To do:
Return the rows that begin with the line containing "Viewport: 950px width, 550px height." and end with the line containing "Action: tap(838, 20)", both included, reproduced verbatim.

Items:
+++
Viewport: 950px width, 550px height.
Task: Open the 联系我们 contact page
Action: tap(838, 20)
+++
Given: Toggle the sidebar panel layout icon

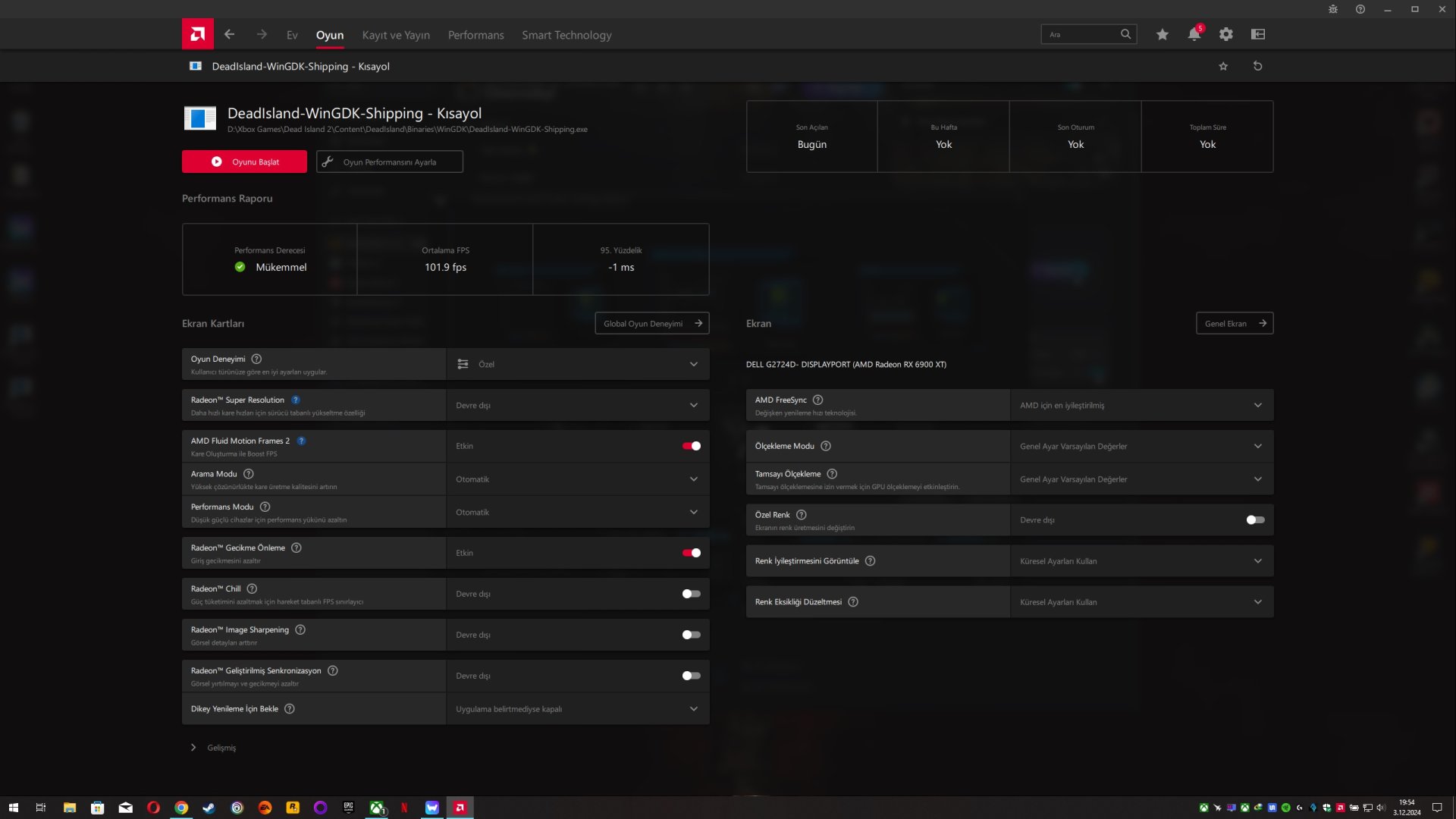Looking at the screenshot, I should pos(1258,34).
+++
Problem solution:
Viewport: 950px width, 550px height.
Task: Open the 联系我们 contact page
Action: tap(838, 20)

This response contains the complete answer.